The Meaning of "Pardes": Dictionaries

Jastrow Dictionary

פַּרְדֵּס m. (b. h.; v. Ges. Hebr. Dict.10 s. v.) enclosure, park, pleasure garden. Tosef. Bets. I, 10 החיה שקינתה בפ׳ game which nests in a park. Sot. 10ᵃ (ref. to אשל, Gen. XXI, 33) עשה פ׳ ונטע וכ׳ he made a garden and planted therein &c.; Gen. R. s. 54; a. e.—Trnsf. enclosure in heaven, esoteric philosophy. Ḥag. 14ᵇ ארבעה נכנסו לפ׳ וכ׳ four men entered the enclosure (engaged in esoteric philosophy), one cast a look and died &c.; Tosef. ib. II, 3; Y. ib. II, 77ᵇ top.—Pl. פַּרְדֵּסוֹת, פַּרְדֵּי׳. Arakh. III, 2 (14ᵃ) פ׳ סבסטי the pleasure gardens of Sebaste, v. חוֹלַת; Tosef. ib. II, 8. Pes. 56ᵃ פורצין ובפַרְדְּסוֹתֵיהֶן … (some ed. ובפַרְדְּסֵיהֶן) made openings in their gardens and orchards; Men. 71ᵃ; Tosef. Pes. II (III), 21; a. e.

Klein Dictionary

פַּרְדֵּס m.n. 1 park, orchard. PBH 2 esoteric philosophy. NH 3 orange grove. [From Avestic, of Old Pers. origin. cp. Avestic pairidaēza (= enclosure), which is compounded of pairi (= around), and daēza (= wall). The first element is cogn. with Gk. peri (= around, about; see פֶּרִי◌). The second element is cogn. with Gk. teichos (= wall). Gk. paradeisos (= park, the garden of Eden, paradise), whence L. paradīsus, is also of Old Pers. origin. Aram. פַּרְדֵּס, פַּרְדְּסָא, is borrowed from Heb.] Derivative: פַּרְדְּסָן.

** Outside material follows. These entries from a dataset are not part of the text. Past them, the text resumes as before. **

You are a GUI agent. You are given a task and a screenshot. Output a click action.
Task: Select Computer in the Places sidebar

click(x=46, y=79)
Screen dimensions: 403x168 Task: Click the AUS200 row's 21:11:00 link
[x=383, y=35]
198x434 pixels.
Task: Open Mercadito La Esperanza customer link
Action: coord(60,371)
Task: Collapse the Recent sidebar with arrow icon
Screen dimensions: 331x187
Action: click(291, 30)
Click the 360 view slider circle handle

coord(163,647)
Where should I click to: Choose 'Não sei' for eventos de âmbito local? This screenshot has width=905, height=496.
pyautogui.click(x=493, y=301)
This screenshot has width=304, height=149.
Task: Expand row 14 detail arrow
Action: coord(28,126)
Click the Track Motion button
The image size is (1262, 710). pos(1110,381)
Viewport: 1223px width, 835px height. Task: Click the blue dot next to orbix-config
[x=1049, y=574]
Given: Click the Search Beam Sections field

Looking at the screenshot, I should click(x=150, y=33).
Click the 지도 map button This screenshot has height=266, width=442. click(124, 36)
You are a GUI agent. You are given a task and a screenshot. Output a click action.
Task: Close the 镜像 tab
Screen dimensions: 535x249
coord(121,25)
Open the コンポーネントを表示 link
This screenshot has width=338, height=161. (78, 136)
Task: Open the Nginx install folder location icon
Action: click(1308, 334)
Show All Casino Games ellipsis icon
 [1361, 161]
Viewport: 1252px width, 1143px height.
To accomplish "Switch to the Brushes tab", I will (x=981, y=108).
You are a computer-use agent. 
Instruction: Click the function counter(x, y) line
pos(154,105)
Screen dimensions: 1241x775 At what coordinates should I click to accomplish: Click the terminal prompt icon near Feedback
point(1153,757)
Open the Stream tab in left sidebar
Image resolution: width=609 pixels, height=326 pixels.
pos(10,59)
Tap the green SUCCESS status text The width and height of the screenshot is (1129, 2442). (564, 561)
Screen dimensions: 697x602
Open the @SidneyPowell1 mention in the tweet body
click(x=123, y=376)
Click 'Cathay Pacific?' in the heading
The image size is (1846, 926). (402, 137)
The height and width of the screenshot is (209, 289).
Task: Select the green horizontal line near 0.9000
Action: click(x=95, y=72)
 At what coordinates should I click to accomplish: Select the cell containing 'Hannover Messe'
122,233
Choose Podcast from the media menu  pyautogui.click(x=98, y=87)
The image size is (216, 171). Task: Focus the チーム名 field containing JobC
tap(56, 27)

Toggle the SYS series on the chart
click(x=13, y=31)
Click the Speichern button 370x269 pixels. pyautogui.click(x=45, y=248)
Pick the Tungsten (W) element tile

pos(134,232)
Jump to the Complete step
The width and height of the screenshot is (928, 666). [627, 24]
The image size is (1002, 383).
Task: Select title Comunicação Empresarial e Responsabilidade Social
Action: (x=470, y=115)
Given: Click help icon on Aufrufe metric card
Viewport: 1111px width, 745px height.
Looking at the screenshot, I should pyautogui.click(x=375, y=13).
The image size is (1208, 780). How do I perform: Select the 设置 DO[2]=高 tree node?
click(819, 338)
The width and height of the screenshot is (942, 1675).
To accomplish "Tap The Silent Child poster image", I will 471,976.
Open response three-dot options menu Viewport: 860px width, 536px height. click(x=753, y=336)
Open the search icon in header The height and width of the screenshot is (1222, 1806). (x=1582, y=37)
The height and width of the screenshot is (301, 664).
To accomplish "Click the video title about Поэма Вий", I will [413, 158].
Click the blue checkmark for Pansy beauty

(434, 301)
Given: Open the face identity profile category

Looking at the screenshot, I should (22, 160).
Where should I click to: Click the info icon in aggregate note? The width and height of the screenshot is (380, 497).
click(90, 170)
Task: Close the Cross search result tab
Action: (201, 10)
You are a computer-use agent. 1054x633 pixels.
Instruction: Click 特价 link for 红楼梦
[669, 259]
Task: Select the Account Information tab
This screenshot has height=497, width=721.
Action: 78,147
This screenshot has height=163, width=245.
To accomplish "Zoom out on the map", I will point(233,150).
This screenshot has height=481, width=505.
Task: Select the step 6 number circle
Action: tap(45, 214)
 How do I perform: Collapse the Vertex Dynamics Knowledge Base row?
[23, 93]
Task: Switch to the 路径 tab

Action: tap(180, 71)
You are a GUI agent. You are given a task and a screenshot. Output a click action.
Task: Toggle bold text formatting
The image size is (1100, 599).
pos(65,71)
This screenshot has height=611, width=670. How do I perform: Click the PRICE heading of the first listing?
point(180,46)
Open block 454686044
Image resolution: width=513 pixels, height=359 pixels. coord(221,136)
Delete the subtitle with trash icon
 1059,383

The Yerushalmi on the Work of Creation and the Chariot

ולא במעשה בראשית בשנים: ר' בא בשם רב יהודה דר' עקיבה היא ברם כר' ישמעאל דורשין....ולא במרכבה ביחיד׃ עוד היא כר׳ עקיבה דברי הכל היא כדי שיהא אדם יודע לחוס על כבוד קונו

Nor the Work of Creation before two. R. [Ab]ba in the name of R.Judah. This comes from R. Akiva. But they expound [the Work of Creation before two], as R. Ishmael holds....Nor the Chariot before one: Is this also according to R. Akiva? [No.] It is the opinion of all, in order that a person might know that they should have consideration for the glory of their Creator.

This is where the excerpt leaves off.